Ya que se ha mencionado a Núñez Feijóo, hete aquí que, la «peste privatizadora» de Valencia y Madrid, puso rumbo a Castilla y León y pasó a Galicia, donde se cebó. Con Feijóo al mando de la Junta se privatizaron tres complejos sanitarios, adquiridos precisamente por Ribera Salud. El más importante es el hospital de referencia del área de Vigo (más de 100.000 personas), al que la Junta le pagó alrededor de cien millones en el último ejercicio, con un 30% menos de personal que un hospital público de este volumen, y que tiene la particularidad de haber sido vendido y comprado como si de Parque Principado se tratase, es decir, de unos buitres a otros, siendo hoy propiedad de una sociedad francesa.

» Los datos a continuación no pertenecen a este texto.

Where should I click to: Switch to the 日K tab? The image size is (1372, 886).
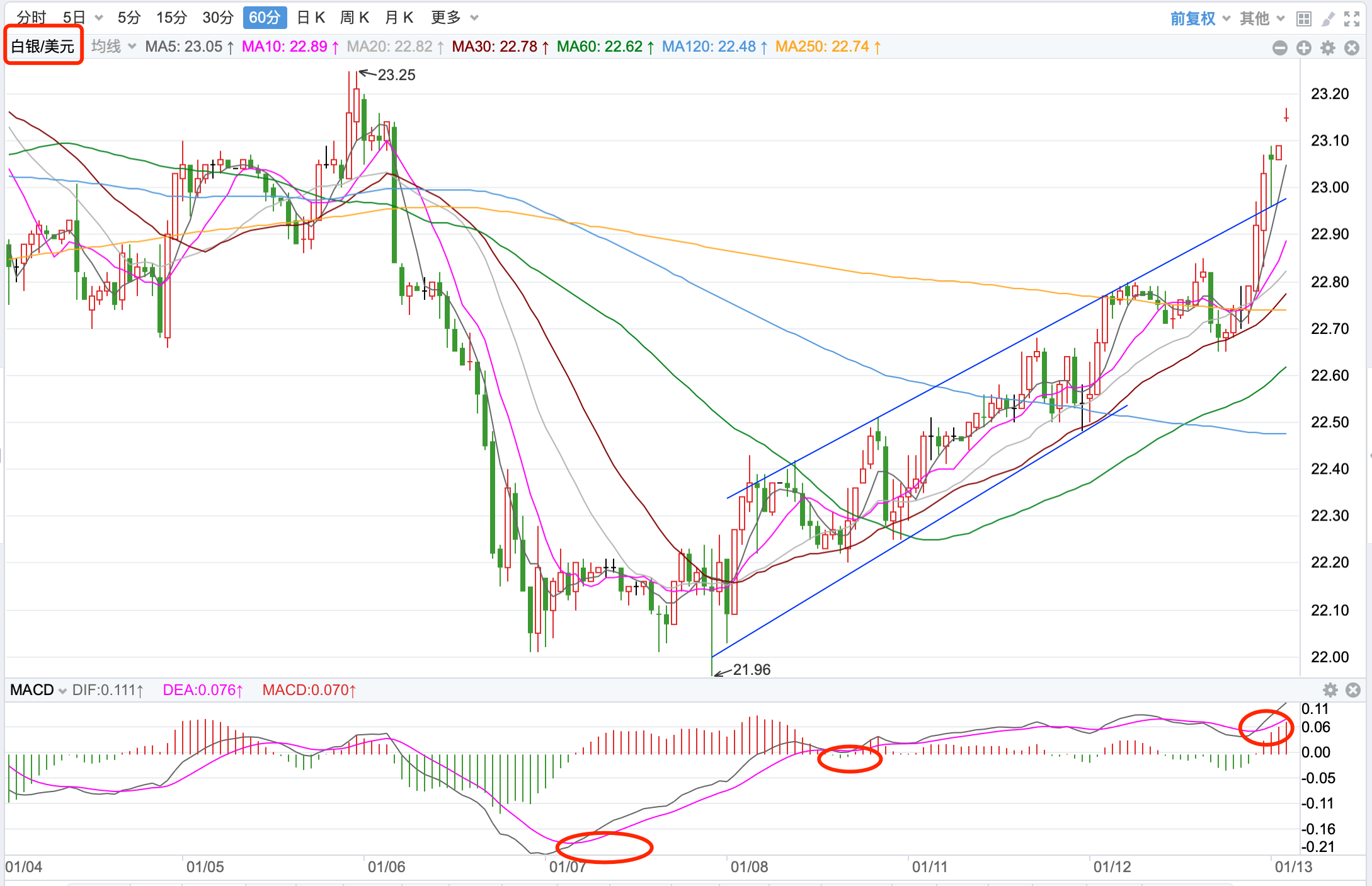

En general, se calcula que la sanidad privada gallega (hay que añadir a los hospitales diez clínicas menores) coloniza un buen pedazo del pastel, colonización que empezó, faltaría más, con Fraga Iribarne.

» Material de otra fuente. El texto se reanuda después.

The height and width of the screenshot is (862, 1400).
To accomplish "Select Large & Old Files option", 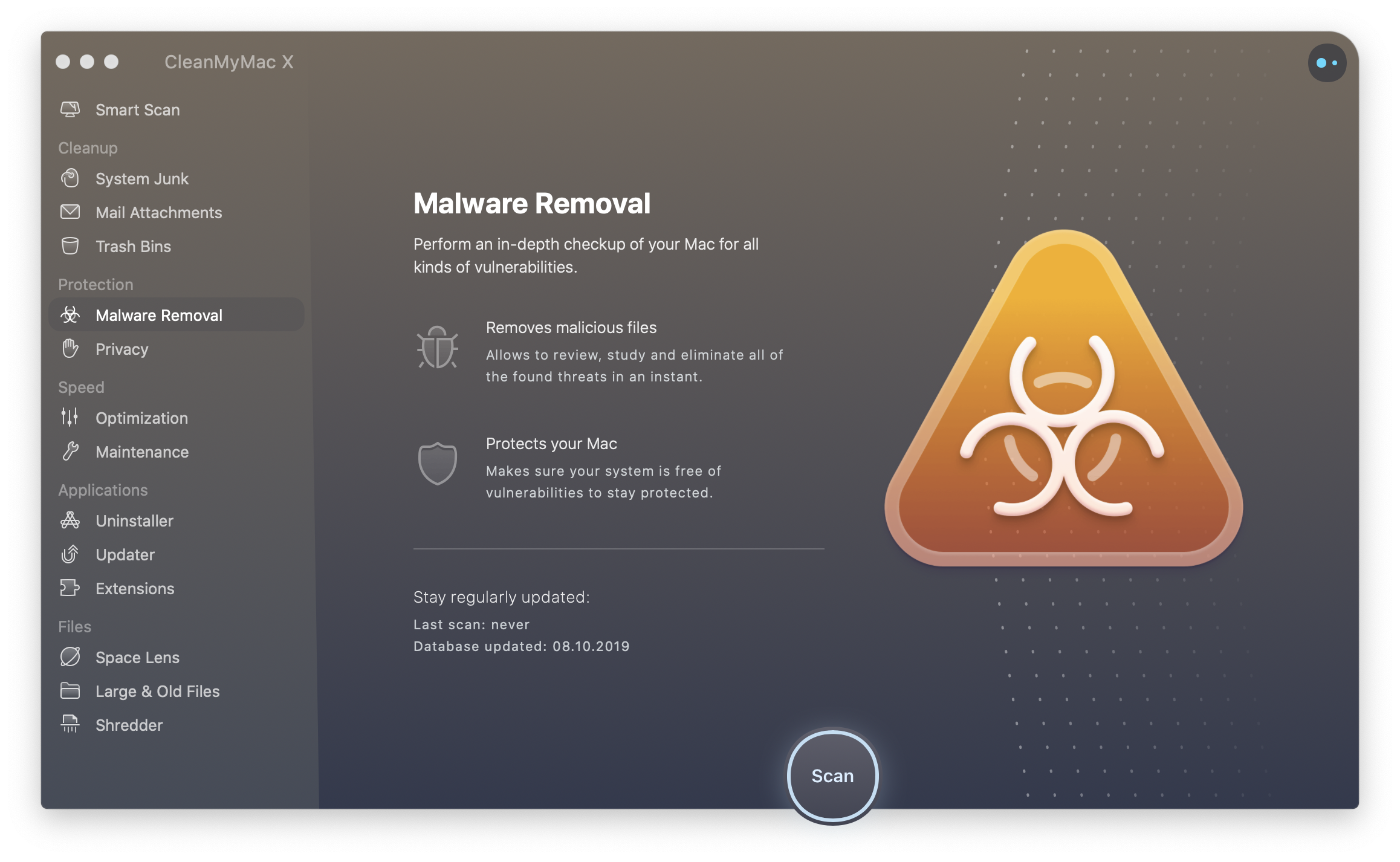I will point(158,690).
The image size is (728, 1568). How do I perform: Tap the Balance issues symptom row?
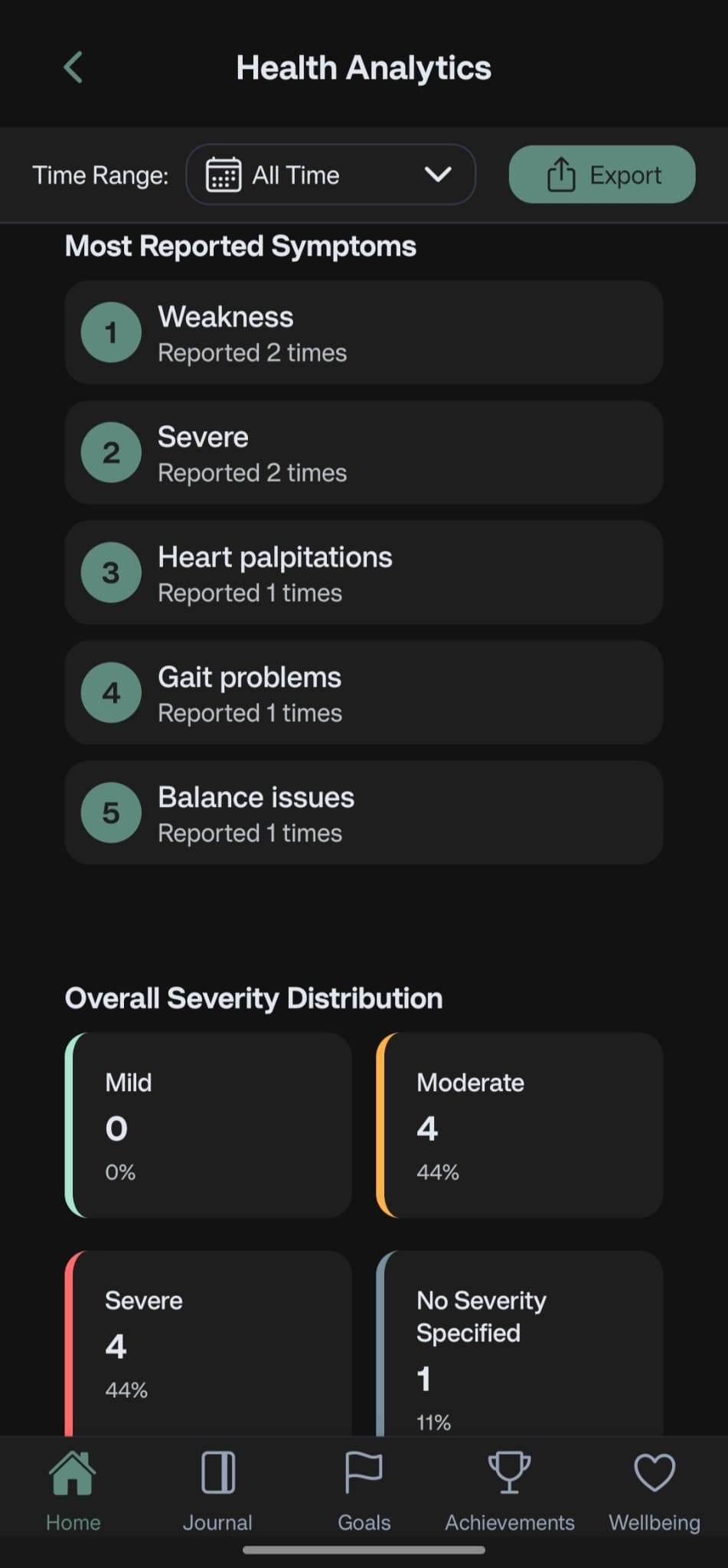tap(364, 813)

Así pues, en democracia brotan varios modelos de hacer política. Y en este asunto hay dos principales: a) optar por una sanidad privatizada, asequible, como en EE.UU., a los que la pagan porque se han hecho con el botín, conforme a modelos oligárquicos y que, en consecuencia, deja en manos de Dios la curación del resto (casi todos) de los cuerpos; y b) la que deja de lado los «caprichos» de la Divinidad y trata (al menos) de curar o aliviar el dolor de la gente corriente. Esta segunda opción parece (solo se parece) que se acerca más al ideal del «bien común», que no hace daño a nadie, salvo para los amos de los braceros. La primera, más bien guarda consonancia con la «peste porcina ayusana». Pues eso, a elegir, que qué más dará, al fin y al cabo, palmarla con premura en una cama privada que un poco, o un mucho, más tarde en una pública. Que ya lo dijo Ayuso de los viejecitos: «iban a morir igual».